Friday, 29 May 2020

Absence that disorientates, Abegail Morley's The Unmapped Woman


Some poets evolve by venturing into new subjects, new narratives, new locations. Others, meanwhile, burrow further and further into their core concerns, casting different perspectives on similar themes, grappling with them in fresh ways, layering them, building their nuances and ramifications.

Abegail Morley’s recent development, from her previous collection, The Skin Diary (Nine Arches Press, 2016) to her new book, The Unmapped Woman (Nine Arches Press, 2020), shows that she clearly belongs to the latter group. Her focus on loss, already a pivotal element, has now expanded its reach, its depth and its power to move the reader.

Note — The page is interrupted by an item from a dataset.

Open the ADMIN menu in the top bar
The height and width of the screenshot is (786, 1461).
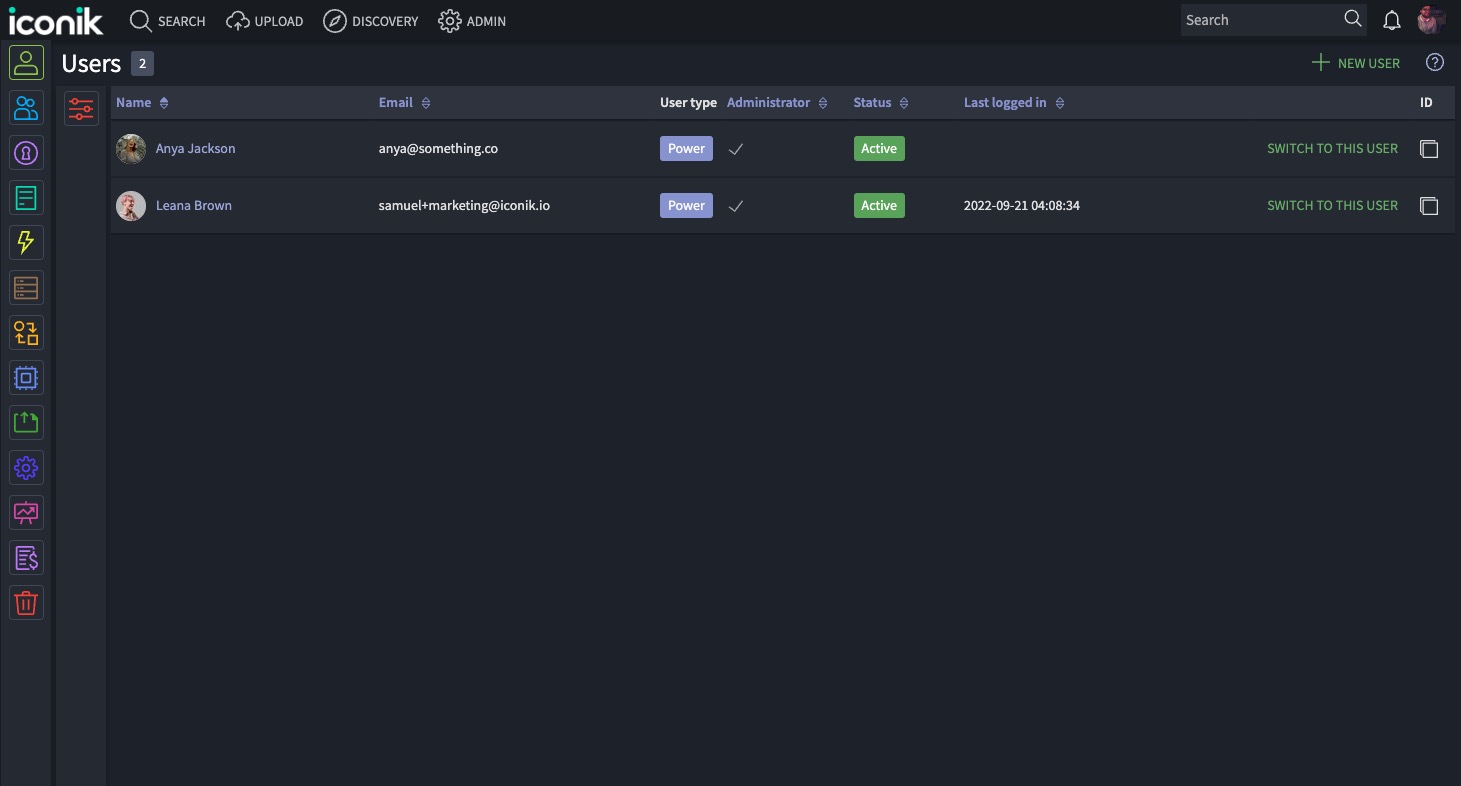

One clear example occurs in the opening pages to The Unmapped Woman, in the first lines of a poem titled Gravid. They can, of course, be read as the portrayal of a moment, of an incident. However, they can also be read as a declaration of poetic intent for the collection as a whole. They announce an exploration of the relationship between language and loss:

Not until after the front door slams shut
and absence sucks air from its cheeks,
do the words in her head, packed tight
as if on postcards, unhook their ink…

Moreover, when comparing The Skin Diary to The Unmapped Woman, one clear evolution is the scope of Morley’s ambition, her juxtaposition of varying losses, her demonstration that they’re united by key aspects such as dislocation via the disappearance of a sense of belonging. People anchor us. Their absence disorientates us and leaves us wondering who we are. This is clearly represented by the title to the new collection, as expressed in the closing lines of Where you used to be:

…When I go, I’ll unmap myself from this world,
tug pins like stitches, watch them stretch and snap.

The Unmapped Woman unfurls via a growing tension between the past and the present. This tension demands to be faced prior to any potential reconciliation between the two, and the consequent struggle is beautifully evoked in On having enough messages from the dead:

Your name is paperweighted to my tongue.
Each time I try to lift it, it bangs to the floor
of my mouth, bulky as a sandbag,
or an iron girder from that old advert…

The above extract also provides the reader with an excellent example of Morley’s technical virtues: her natural rhythms, delicate control of line endings and supercharging of specific, unusual verbs.

As The Unmapped Woman draws to a close, it gradually turns into an implicit revindication of the role of language in dealing with loss and absence, poetry becoming a means of overcoming emotional dislocation. Abegail Morley’s work reminds us that we can deal with the present and the future thanks to the verbal and artistic expression of the past. These are poems that not only embrace life but encourage us to do so too.